_PROBLEM STATEMENT:_ Give the stretch of the listing below from the line containing "You are a computer-use agent. This" through the line containing "will pyautogui.click(x=180, y=91)." as a JSON list of strings, one string per line, with blank lines left out.

------------------------------------------------------------------------

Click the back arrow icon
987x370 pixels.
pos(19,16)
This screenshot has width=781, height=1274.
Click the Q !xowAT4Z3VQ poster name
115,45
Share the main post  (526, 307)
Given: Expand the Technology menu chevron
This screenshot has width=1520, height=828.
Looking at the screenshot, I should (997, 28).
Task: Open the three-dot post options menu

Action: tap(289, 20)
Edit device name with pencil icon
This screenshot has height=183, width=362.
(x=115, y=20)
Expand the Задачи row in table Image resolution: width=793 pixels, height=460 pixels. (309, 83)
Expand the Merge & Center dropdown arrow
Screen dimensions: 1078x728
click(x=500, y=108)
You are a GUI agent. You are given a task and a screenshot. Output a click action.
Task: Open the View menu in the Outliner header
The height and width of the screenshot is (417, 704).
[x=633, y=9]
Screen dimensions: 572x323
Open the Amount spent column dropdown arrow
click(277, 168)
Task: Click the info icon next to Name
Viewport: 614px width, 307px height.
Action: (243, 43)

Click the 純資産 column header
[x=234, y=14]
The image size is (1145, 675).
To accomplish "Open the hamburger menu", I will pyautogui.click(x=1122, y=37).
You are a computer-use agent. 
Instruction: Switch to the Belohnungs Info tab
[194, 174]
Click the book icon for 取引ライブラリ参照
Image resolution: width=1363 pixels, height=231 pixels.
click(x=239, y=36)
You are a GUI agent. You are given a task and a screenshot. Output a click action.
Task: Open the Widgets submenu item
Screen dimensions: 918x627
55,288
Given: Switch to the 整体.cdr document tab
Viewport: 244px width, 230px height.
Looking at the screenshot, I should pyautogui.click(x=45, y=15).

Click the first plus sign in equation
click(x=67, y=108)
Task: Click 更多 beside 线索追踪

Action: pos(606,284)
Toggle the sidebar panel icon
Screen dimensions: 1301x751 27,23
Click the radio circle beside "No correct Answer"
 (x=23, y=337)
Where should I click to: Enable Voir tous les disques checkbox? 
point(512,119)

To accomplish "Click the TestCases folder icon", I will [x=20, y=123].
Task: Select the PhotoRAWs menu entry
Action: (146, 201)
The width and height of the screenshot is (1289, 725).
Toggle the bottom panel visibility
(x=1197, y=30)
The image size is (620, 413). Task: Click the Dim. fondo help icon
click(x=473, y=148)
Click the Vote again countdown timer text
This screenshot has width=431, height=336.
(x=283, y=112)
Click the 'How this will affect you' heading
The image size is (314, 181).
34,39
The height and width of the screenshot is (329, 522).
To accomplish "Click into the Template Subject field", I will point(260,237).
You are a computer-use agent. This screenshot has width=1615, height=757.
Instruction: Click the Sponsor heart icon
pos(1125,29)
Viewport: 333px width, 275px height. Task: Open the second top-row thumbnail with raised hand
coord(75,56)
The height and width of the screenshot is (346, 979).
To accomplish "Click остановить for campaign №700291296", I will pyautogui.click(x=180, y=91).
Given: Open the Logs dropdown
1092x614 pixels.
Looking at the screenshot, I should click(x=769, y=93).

------------------------------------------------------------------------

_WRITTEN SOLUTION:_
[
  "You are a computer-use agent. This screenshot has width=1615, height=757.",
  "Instruction: Click the Sponsor heart icon",
  "pos(1125,29)",
  "Viewport: 333px width, 275px height. Task: Open the second top-row thumbnail with raised hand",
  "coord(75,56)",
  "The height and width of the screenshot is (346, 979).",
  "To accomplish \"Click остановить for campaign №700291296\", I will pyautogui.click(x=180, y=91)."
]